*** DATA PROVIDED ***
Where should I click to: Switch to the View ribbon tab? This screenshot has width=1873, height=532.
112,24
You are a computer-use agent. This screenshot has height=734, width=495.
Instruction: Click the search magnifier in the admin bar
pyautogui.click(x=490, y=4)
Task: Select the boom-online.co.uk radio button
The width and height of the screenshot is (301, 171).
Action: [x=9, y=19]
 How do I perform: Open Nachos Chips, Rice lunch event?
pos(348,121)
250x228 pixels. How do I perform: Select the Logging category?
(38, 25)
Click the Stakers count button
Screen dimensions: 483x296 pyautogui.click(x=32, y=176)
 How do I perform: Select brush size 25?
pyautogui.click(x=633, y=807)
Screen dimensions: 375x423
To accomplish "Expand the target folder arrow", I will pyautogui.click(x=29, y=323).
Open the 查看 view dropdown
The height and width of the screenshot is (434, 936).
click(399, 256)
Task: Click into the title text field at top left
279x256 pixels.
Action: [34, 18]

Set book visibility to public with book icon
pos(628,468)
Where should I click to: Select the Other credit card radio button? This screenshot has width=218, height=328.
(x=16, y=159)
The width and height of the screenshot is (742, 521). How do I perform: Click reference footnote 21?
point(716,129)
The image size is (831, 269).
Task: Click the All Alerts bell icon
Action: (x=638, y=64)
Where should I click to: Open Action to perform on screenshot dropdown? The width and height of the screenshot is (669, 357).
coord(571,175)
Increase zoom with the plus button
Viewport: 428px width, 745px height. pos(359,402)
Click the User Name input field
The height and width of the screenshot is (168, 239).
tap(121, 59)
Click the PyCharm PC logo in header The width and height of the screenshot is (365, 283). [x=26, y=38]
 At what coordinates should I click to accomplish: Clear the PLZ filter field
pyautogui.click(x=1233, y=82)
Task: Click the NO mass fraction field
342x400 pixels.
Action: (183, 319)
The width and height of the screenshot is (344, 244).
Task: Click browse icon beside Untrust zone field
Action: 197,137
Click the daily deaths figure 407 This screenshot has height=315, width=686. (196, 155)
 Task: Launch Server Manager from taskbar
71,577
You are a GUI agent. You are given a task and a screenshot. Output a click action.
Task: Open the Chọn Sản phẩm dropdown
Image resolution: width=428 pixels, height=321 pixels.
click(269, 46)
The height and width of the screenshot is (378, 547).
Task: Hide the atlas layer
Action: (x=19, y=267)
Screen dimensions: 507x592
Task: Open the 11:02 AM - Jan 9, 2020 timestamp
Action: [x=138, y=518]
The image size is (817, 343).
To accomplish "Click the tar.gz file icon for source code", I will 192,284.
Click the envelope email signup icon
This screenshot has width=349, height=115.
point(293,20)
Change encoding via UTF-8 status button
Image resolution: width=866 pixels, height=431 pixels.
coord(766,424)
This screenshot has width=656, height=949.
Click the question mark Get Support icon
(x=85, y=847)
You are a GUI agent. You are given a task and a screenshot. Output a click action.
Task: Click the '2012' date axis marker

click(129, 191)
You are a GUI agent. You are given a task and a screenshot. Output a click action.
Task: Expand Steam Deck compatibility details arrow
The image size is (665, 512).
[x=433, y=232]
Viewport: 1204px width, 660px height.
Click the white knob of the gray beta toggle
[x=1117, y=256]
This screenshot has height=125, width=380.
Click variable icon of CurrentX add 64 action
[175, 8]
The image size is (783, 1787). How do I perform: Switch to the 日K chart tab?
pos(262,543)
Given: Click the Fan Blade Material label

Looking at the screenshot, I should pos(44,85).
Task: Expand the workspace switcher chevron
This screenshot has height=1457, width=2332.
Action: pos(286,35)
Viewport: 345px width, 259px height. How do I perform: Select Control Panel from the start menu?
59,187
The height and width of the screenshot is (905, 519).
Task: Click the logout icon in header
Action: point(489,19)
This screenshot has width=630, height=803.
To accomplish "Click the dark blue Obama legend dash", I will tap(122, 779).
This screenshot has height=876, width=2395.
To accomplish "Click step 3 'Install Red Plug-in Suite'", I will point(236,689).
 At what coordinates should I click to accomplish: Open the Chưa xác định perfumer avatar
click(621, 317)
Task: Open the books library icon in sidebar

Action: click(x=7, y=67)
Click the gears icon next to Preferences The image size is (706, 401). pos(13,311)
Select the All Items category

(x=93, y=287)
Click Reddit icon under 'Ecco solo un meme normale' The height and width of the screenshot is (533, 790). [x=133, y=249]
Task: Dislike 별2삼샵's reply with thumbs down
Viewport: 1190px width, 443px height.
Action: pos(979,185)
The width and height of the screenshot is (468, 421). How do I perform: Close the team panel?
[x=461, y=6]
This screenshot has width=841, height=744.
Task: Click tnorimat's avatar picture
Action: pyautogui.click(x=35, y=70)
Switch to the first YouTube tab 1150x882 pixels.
*** End of DATA PROVIDED ***
Each entry above should be written again exactly.

Where should I click to: Switch to the View ribbon tab? This screenshot has width=1873, height=532.
112,24
You are a computer-use agent. This screenshot has height=734, width=495.
Instruction: Click the search magnifier in the admin bar
pyautogui.click(x=490, y=4)
Task: Select the boom-online.co.uk radio button
The width and height of the screenshot is (301, 171).
Action: [x=9, y=19]
 How do I perform: Open Nachos Chips, Rice lunch event?
pos(348,121)
250x228 pixels. How do I perform: Select the Logging category?
(38, 25)
Click the Stakers count button
Screen dimensions: 483x296 pyautogui.click(x=32, y=176)
 How do I perform: Select brush size 25?
pyautogui.click(x=633, y=807)
Screen dimensions: 375x423
To accomplish "Expand the target folder arrow", I will pyautogui.click(x=29, y=323).
Open the 查看 view dropdown
The height and width of the screenshot is (434, 936).
click(399, 256)
Task: Click into the title text field at top left
279x256 pixels.
Action: [34, 18]

Set book visibility to public with book icon
pos(628,468)
Where should I click to: Select the Other credit card radio button? This screenshot has width=218, height=328.
(x=16, y=159)
The width and height of the screenshot is (742, 521). How do I perform: Click reference footnote 21?
point(716,129)
The image size is (831, 269).
Task: Click the All Alerts bell icon
Action: (x=638, y=64)
Where should I click to: Open Action to perform on screenshot dropdown? The width and height of the screenshot is (669, 357).
coord(571,175)
Increase zoom with the plus button
Viewport: 428px width, 745px height. pos(359,402)
Click the User Name input field
The height and width of the screenshot is (168, 239).
tap(121, 59)
Click the PyCharm PC logo in header The width and height of the screenshot is (365, 283). [x=26, y=38]
 At what coordinates should I click to accomplish: Clear the PLZ filter field
pyautogui.click(x=1233, y=82)
Task: Click the NO mass fraction field
342x400 pixels.
Action: (183, 319)
The width and height of the screenshot is (344, 244).
Task: Click browse icon beside Untrust zone field
Action: 197,137
Click the daily deaths figure 407 This screenshot has height=315, width=686. (196, 155)
 Task: Launch Server Manager from taskbar
71,577
You are a GUI agent. You are given a task and a screenshot. Output a click action.
Task: Open the Chọn Sản phẩm dropdown
Image resolution: width=428 pixels, height=321 pixels.
click(269, 46)
The height and width of the screenshot is (378, 547).
Task: Hide the atlas layer
Action: (x=19, y=267)
Screen dimensions: 507x592
Task: Open the 11:02 AM - Jan 9, 2020 timestamp
Action: [x=138, y=518]
The image size is (817, 343).
To accomplish "Click the tar.gz file icon for source code", I will 192,284.
Click the envelope email signup icon
This screenshot has width=349, height=115.
point(293,20)
Change encoding via UTF-8 status button
Image resolution: width=866 pixels, height=431 pixels.
coord(766,424)
This screenshot has width=656, height=949.
Click the question mark Get Support icon
(x=85, y=847)
You are a GUI agent. You are given a task and a screenshot. Output a click action.
Task: Click the '2012' date axis marker

click(129, 191)
You are a GUI agent. You are given a task and a screenshot. Output a click action.
Task: Expand Steam Deck compatibility details arrow
The image size is (665, 512).
[x=433, y=232]
Viewport: 1204px width, 660px height.
Click the white knob of the gray beta toggle
[x=1117, y=256]
This screenshot has height=125, width=380.
Click variable icon of CurrentX add 64 action
[175, 8]
The image size is (783, 1787). How do I perform: Switch to the 日K chart tab?
pos(262,543)
Given: Click the Fan Blade Material label

Looking at the screenshot, I should pos(44,85).
Task: Expand the workspace switcher chevron
This screenshot has height=1457, width=2332.
Action: pos(286,35)
Viewport: 345px width, 259px height. How do I perform: Select Control Panel from the start menu?
59,187
The height and width of the screenshot is (905, 519).
Task: Click the logout icon in header
Action: point(489,19)
This screenshot has width=630, height=803.
To accomplish "Click the dark blue Obama legend dash", I will tap(122, 779).
This screenshot has height=876, width=2395.
To accomplish "Click step 3 'Install Red Plug-in Suite'", I will point(236,689).
 At what coordinates should I click to accomplish: Open the Chưa xác định perfumer avatar
click(621, 317)
Task: Open the books library icon in sidebar

Action: click(x=7, y=67)
Click the gears icon next to Preferences The image size is (706, 401). pos(13,311)
Select the All Items category

(x=93, y=287)
Click Reddit icon under 'Ecco solo un meme normale' The height and width of the screenshot is (533, 790). [x=133, y=249]
Task: Dislike 별2삼샵's reply with thumbs down
Viewport: 1190px width, 443px height.
Action: pos(979,185)
The width and height of the screenshot is (468, 421). How do I perform: Close the team panel?
[x=461, y=6]
This screenshot has width=841, height=744.
Task: Click tnorimat's avatar picture
Action: pyautogui.click(x=35, y=70)
Switch to the first YouTube tab 1150x882 pixels.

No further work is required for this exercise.